## Description of the task
All that is needed is the line containing "Given: Edit for5250Attributes of x29o Red RI" together with each line after it, transcribed exactly to the end of the records.

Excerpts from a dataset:
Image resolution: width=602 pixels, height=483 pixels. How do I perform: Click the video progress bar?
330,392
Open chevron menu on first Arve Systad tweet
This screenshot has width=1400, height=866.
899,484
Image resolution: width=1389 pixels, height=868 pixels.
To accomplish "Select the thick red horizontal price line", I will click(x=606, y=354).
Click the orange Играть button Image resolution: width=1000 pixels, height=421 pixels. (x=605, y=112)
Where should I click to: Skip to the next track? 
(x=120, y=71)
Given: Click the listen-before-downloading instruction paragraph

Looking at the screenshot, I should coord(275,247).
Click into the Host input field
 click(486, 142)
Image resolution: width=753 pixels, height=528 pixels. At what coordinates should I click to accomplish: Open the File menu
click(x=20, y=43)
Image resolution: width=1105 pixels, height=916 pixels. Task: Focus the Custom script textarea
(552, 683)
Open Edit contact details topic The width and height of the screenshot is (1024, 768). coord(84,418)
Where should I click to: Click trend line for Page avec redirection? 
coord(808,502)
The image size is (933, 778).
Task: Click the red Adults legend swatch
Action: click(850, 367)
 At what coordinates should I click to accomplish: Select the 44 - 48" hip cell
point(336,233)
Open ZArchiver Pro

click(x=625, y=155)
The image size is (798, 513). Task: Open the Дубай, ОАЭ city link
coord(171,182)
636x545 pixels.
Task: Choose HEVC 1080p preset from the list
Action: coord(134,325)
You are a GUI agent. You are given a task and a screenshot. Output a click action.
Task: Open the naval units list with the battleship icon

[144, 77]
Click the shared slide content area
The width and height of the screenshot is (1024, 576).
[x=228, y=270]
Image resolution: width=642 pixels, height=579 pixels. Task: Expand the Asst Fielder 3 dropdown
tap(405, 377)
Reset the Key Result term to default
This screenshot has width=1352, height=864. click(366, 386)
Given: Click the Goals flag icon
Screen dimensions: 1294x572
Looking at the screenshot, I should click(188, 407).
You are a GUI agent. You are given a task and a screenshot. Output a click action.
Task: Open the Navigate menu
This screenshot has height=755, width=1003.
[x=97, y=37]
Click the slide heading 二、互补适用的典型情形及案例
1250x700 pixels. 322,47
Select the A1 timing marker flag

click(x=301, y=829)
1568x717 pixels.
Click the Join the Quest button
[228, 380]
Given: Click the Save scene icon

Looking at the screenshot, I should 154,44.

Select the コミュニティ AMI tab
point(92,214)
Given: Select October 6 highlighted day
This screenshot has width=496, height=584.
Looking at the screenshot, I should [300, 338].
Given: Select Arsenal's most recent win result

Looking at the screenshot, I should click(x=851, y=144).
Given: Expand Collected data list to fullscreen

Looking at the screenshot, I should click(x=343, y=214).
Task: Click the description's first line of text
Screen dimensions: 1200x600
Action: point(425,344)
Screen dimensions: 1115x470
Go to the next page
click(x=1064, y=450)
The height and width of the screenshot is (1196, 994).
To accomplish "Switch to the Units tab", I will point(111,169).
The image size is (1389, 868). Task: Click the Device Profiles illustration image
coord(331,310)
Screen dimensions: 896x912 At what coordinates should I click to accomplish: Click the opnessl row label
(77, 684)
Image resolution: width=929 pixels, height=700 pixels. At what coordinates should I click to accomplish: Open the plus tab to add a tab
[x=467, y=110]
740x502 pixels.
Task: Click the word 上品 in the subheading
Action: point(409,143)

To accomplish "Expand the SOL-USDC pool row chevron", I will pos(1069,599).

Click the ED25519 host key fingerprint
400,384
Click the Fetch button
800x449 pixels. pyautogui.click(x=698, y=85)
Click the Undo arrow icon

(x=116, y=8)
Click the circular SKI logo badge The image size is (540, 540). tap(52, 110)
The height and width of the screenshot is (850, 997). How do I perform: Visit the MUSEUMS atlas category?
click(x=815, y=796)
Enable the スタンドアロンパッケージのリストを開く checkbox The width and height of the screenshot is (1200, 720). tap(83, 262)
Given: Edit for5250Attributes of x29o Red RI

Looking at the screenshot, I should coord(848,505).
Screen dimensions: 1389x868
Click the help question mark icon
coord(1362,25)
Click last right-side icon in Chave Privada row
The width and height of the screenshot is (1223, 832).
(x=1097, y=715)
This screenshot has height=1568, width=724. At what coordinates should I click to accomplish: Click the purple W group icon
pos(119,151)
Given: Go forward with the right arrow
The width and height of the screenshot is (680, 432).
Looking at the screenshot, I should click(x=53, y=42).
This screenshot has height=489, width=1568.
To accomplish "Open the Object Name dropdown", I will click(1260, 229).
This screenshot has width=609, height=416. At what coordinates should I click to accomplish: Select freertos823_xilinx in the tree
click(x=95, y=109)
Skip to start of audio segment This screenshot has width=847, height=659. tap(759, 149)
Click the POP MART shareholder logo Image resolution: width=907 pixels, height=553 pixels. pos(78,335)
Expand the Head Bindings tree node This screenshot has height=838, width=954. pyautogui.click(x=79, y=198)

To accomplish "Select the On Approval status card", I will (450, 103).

## Exercise response
Given: Edit for5250Attributes of x29o Red RI

Looking at the screenshot, I should coord(848,505).
Screen dimensions: 1389x868
Click the help question mark icon
coord(1362,25)
Click last right-side icon in Chave Privada row
The width and height of the screenshot is (1223, 832).
(x=1097, y=715)
This screenshot has height=1568, width=724. At what coordinates should I click to accomplish: Click the purple W group icon
pos(119,151)
Given: Go forward with the right arrow
The width and height of the screenshot is (680, 432).
Looking at the screenshot, I should click(x=53, y=42).
This screenshot has height=489, width=1568.
To accomplish "Open the Object Name dropdown", I will click(1260, 229).
This screenshot has width=609, height=416. At what coordinates should I click to accomplish: Select freertos823_xilinx in the tree
click(x=95, y=109)
Skip to start of audio segment This screenshot has width=847, height=659. tap(759, 149)
Click the POP MART shareholder logo Image resolution: width=907 pixels, height=553 pixels. pos(78,335)
Expand the Head Bindings tree node This screenshot has height=838, width=954. pyautogui.click(x=79, y=198)

To accomplish "Select the On Approval status card", I will (450, 103).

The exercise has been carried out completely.